= Your objective =
The entries must be restated exactly as written.

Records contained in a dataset

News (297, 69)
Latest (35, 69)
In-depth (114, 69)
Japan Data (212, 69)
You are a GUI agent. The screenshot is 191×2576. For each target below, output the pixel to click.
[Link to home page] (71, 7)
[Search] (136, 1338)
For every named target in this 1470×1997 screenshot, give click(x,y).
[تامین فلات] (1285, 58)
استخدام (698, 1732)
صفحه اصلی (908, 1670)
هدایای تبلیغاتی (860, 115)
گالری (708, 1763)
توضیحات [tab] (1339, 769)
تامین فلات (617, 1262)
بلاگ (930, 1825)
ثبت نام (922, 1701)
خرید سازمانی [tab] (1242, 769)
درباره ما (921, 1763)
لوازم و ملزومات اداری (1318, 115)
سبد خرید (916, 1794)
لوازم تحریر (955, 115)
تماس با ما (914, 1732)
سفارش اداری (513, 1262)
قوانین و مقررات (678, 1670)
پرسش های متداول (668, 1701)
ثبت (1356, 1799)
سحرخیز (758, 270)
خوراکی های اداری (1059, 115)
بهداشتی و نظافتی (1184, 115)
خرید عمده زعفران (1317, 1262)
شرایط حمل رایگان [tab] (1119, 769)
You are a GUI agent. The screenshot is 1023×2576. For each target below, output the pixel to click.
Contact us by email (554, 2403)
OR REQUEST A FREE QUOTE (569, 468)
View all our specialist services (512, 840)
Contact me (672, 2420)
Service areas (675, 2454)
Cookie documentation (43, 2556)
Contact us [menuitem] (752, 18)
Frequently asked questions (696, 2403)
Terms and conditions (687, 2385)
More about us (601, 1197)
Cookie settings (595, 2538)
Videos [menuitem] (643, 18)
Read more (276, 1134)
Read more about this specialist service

= Response below =
News (297, 69)
Latest (35, 69)
In-depth (114, 69)
Japan Data (212, 69)
You are a GUI agent. The screenshot is 191×2576. For each target below, output the pixel to click.
[Link to home page] (71, 7)
[Search] (136, 1338)
For every named target in this 1470×1997 screenshot, give click(x,y).
[تامین فلات] (1285, 58)
استخدام (698, 1732)
صفحه اصلی (908, 1670)
هدایای تبلیغاتی (860, 115)
گالری (708, 1763)
توضیحات [tab] (1339, 769)
تامین فلات (617, 1262)
بلاگ (930, 1825)
ثبت نام (922, 1701)
خرید سازمانی [tab] (1242, 769)
درباره ما (921, 1763)
لوازم و ملزومات اداری (1318, 115)
سبد خرید (916, 1794)
لوازم تحریر (955, 115)
تماس با ما (914, 1732)
سفارش اداری (513, 1262)
قوانین و مقررات (678, 1670)
پرسش های متداول (668, 1701)
ثبت (1356, 1799)
سحرخیز (758, 270)
خوراکی های اداری (1059, 115)
بهداشتی و نظافتی (1184, 115)
خرید عمده زعفران (1317, 1262)
شرایط حمل رایگان [tab] (1119, 769)
You are a GUI agent. The screenshot is 1023×2576. For each target below, output the pixel to click.
Contact us by email (554, 2403)
OR REQUEST A FREE QUOTE (569, 468)
View all our specialist services (512, 840)
Contact me (672, 2420)
Service areas (675, 2454)
Cookie documentation (43, 2556)
Contact us [menuitem] (752, 18)
Frequently asked questions (696, 2403)
Terms and conditions (687, 2385)
More about us (601, 1197)
Cookie settings (595, 2538)
Videos [menuitem] (643, 18)
Read more (276, 1134)
Read more about this specialist service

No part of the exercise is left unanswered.